In the equation of state

[itex]p = \kappa \, \rho^{\gamma},[/itex]

[itex]\rho[/itex] is actually the proper mass energy density ; [itex]\rho_{mass}[/itex], not the total energy density.

We can also write this equation of state

[itex]p = (\gamma - 1) \, \rho_{int},[/itex]

with the relation

[itex]\rho_{tot} = \rho_{mass} + \rho_{int}.[/itex]

Here, [itex]\rho_{int}[/itex] is the internal energy density. Equating both equations of state gives a simple relation between [itex]\rho_{tot}[/itex] and [itex]\rho_{mass}[/itex], and allows the calculation of the sound velocity in full relativistic form :

[itex]c_s = c \, \sqrt{\frac{dp}{d\rho}} = c \, \sqrt{\frac{\gamma \, p}{\rho \, + \, p}},[/itex]
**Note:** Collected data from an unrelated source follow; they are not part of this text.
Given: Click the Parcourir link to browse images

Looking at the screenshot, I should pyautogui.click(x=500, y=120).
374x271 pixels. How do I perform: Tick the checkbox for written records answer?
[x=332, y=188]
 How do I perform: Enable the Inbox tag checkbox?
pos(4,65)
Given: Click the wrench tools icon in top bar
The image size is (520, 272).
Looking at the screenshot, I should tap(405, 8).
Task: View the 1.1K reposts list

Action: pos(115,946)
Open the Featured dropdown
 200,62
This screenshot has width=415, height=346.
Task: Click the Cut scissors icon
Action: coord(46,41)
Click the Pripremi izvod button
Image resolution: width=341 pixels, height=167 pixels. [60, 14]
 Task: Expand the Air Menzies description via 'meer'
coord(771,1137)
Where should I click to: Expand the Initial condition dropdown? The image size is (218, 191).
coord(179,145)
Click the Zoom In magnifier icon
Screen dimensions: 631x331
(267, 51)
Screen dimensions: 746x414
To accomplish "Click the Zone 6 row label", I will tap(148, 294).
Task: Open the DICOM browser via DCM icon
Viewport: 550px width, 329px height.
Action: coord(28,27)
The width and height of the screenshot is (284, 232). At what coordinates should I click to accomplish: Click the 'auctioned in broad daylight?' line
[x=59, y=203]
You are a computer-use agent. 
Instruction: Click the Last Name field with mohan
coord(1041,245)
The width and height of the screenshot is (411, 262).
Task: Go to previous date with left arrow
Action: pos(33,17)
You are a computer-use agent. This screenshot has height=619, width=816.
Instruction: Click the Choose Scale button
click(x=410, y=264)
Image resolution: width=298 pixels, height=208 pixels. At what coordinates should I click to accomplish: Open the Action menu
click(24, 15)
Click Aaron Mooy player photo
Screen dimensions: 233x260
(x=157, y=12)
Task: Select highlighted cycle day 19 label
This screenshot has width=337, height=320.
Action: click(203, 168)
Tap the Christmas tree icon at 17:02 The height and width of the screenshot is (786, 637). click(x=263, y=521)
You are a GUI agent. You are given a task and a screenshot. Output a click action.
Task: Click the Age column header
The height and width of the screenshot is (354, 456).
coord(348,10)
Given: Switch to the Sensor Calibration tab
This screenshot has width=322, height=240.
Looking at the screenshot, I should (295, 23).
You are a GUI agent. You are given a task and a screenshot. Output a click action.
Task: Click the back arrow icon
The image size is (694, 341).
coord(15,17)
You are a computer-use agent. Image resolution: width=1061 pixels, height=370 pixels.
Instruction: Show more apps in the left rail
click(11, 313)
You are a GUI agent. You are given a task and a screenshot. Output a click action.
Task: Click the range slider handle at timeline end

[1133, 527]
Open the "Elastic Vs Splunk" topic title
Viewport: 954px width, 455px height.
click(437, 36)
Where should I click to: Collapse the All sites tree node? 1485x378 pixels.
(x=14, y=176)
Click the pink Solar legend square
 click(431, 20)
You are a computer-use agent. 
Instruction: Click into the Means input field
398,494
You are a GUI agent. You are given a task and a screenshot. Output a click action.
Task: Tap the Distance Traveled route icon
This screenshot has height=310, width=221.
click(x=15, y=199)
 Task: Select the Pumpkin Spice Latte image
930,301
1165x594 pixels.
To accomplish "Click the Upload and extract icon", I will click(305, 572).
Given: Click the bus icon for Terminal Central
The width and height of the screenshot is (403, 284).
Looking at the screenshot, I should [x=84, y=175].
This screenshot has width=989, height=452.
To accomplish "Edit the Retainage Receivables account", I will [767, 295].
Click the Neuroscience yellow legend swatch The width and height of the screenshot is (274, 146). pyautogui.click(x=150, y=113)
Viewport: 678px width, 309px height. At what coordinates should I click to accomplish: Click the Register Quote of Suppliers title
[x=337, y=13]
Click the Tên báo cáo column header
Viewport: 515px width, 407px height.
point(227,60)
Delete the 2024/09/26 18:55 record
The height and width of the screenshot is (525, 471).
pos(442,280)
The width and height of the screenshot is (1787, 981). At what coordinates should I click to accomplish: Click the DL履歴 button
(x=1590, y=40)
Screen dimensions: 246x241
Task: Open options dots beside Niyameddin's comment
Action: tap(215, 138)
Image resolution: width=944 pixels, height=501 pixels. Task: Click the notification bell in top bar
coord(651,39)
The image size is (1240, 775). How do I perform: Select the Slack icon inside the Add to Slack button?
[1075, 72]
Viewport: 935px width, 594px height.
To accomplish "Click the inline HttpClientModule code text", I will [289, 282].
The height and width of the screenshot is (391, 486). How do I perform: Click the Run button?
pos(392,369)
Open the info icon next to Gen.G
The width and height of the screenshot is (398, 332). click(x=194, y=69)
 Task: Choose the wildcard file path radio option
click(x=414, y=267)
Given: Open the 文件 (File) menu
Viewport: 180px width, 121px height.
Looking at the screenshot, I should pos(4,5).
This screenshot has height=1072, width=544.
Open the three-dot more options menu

where [itex]\rho \equiv \rho_{tot}[/itex] is the total energy density. That's what I was looking for.

In the ultra-relativistic regime, we have by definition [itex]p = \frac{1}{3} \rho_{tot}[/itex]. Putting this into the previous velocity formula, I get [itex]c_s = \frac{c}{\sqrt{3}}[/itex] only if [itex]\gamma = \frac{4}{3}[/itex], which is fine !

The velocity formula given above is great since it's valid for all regimes, from non-relativistic up to the ultra-relativistic regime !
I never saw that formula elsewhere in any book or document on the web. I'm now wondering if it's already known somewhere...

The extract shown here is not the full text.